Raidell de Pree

Free agent
- Position: Point guard / shooting guard

Personal information
- Born: 17 November 1997 (age 28) Rotterdam, Netherlands
- Nationality: Dutch
- Listed height: 1.96 m (6 ft 5 in)
- Listed weight: 97 kg (214 lb)

Career information
- High school: St. Mary's Ryken High School (Leonardtown, Maryland)
- College: Kankakee Community College (Kankakee, Illinois)
- Playing career: 2018–present

Career history
- 2018–2019: Mataró Parc Boet
- 2019–2021: Feyenoord

= Raidell de Pree =

Dutch basketball player (born 1997)

Raidell de Pree (born 17 November 1997) is a Dutch professional basketball player. He played two seasons for Feyenoord Basketball of the Dutch Basketball League (DBL) from 2019 to 2021.

== Early life ==
De Pree started playing at age 11 for the junior teams of CBV Binnenland. In 2015, he moved to the United States to attend St.

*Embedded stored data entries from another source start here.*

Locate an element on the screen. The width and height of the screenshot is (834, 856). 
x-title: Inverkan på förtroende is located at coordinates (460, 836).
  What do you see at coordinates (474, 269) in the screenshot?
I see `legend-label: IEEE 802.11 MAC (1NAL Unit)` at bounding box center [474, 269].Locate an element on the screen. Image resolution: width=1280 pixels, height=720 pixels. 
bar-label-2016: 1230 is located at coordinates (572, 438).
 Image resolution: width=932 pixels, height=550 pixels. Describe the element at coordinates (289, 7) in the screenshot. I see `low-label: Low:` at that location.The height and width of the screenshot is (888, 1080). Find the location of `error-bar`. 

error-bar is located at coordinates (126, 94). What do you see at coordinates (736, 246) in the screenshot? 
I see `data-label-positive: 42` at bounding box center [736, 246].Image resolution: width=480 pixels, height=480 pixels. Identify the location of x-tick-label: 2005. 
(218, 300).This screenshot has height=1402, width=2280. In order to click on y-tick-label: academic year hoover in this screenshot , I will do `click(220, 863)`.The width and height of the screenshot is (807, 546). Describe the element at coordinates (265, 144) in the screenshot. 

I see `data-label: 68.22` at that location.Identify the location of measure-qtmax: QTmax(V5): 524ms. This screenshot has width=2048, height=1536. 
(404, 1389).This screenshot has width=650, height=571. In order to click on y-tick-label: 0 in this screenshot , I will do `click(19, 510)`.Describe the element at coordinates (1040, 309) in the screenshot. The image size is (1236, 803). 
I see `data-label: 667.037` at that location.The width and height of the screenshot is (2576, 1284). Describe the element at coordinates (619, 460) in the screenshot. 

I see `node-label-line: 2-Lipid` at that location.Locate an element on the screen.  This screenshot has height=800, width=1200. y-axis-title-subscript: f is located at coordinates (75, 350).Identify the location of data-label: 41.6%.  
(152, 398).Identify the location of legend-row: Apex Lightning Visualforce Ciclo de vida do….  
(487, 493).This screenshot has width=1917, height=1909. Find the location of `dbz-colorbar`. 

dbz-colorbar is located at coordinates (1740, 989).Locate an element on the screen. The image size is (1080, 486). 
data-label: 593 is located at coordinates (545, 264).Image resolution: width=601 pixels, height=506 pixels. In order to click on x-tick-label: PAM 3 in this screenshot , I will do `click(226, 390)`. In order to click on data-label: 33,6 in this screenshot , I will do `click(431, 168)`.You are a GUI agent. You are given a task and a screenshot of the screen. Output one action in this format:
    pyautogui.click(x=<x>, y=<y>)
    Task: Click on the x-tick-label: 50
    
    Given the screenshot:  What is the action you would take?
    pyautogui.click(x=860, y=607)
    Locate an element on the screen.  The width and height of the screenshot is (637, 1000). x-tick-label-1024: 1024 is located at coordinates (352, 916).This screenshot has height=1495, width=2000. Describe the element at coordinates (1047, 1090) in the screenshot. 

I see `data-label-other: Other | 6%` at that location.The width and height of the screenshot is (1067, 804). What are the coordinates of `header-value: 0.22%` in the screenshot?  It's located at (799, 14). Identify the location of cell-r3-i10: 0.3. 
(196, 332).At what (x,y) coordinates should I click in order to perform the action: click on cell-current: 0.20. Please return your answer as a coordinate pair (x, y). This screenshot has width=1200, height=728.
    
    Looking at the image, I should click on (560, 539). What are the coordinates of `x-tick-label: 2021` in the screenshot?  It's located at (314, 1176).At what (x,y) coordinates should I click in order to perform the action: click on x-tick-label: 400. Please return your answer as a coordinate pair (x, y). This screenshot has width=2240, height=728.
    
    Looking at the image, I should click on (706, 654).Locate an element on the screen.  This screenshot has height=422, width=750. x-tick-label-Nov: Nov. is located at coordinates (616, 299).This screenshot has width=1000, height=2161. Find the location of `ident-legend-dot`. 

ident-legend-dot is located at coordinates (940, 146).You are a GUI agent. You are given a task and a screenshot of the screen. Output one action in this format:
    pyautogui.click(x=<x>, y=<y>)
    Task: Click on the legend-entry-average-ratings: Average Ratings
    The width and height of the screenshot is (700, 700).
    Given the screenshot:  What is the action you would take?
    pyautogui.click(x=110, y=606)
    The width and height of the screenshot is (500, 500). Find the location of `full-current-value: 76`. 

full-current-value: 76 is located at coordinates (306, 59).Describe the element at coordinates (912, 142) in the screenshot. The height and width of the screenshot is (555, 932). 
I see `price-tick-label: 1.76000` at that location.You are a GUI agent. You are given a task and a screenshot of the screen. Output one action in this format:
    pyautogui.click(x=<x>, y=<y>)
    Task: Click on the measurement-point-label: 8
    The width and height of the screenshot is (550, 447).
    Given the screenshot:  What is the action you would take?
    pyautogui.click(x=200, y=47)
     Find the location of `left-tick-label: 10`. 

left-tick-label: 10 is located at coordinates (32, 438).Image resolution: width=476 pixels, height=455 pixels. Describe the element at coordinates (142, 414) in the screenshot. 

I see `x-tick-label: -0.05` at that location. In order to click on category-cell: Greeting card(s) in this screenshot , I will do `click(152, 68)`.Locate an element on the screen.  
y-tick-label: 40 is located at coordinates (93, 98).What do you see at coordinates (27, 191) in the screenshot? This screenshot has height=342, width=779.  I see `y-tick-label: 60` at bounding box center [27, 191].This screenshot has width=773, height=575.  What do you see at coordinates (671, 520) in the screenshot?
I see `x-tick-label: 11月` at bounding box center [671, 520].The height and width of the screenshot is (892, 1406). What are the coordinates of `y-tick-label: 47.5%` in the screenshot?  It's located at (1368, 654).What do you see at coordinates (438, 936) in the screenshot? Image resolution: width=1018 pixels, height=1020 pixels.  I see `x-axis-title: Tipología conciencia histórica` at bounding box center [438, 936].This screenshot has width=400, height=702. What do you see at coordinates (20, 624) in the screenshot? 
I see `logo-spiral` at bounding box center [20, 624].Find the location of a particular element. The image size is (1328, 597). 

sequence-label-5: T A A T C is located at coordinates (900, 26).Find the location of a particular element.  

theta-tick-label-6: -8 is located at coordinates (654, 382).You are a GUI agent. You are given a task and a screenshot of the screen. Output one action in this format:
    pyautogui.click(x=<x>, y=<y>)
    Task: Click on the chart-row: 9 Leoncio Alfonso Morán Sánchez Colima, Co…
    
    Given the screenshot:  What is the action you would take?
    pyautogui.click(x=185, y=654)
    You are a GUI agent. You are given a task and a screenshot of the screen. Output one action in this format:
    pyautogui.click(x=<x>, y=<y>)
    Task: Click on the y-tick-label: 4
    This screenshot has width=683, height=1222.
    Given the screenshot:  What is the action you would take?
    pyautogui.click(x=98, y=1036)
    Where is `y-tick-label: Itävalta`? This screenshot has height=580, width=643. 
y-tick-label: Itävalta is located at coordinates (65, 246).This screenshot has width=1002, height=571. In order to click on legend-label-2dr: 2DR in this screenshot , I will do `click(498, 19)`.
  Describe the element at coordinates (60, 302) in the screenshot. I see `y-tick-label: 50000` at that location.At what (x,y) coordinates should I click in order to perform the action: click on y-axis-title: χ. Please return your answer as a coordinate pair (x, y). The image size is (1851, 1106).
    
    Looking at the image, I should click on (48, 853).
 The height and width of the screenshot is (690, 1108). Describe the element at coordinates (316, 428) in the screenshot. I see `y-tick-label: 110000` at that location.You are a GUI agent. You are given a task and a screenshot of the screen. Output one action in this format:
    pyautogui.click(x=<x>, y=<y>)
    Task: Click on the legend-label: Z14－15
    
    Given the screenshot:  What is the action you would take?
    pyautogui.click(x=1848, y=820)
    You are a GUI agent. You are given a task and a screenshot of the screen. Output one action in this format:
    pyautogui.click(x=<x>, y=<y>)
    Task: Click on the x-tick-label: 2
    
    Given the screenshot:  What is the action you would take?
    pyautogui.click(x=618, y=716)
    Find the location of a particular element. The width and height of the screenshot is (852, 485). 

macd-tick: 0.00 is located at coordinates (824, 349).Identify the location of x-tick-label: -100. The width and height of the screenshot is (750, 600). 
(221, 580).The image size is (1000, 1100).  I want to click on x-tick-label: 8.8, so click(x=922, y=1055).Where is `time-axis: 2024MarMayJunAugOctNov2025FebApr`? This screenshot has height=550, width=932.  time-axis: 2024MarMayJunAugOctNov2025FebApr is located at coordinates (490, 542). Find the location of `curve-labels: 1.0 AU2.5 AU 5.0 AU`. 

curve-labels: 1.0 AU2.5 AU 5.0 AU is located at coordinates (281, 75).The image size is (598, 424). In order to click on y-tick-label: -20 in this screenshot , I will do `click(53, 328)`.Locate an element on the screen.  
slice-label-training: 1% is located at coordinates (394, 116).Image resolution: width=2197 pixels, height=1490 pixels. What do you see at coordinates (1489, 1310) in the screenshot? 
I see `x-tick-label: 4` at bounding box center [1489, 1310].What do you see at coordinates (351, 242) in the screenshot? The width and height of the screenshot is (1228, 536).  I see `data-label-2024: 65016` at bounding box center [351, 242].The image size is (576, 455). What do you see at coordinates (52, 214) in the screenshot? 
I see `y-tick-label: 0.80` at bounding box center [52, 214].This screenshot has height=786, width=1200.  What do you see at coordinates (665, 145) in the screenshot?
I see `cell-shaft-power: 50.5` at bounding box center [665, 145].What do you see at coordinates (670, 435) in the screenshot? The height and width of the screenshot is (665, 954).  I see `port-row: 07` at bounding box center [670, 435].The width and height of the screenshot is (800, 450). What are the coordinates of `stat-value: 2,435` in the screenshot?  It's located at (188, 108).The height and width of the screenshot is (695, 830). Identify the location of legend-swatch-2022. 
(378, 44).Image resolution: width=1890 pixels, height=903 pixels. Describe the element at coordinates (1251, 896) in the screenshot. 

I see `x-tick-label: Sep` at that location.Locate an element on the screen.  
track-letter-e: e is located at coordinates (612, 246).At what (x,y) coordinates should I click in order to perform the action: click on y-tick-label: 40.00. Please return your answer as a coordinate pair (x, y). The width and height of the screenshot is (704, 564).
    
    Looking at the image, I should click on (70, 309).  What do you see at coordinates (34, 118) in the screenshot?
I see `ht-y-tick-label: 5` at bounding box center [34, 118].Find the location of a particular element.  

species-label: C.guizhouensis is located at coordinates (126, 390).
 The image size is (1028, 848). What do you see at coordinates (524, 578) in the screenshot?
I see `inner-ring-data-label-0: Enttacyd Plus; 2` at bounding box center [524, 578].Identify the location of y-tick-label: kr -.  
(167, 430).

Mary's Ryken High School in Leonardtown, Maryland.

==Career==
De Pree played for Kankakee Community College in Kankakee, Illinois, where he graduated in 2018.

In the summer of 2019, De Pree joined Feyenoord after playing his rookie season in Spain with Mataró Parc Boet of the Liga EBA. On 25 August 2020 he extended his contract with one season.

De Pree played for the U18 and U20 national teams.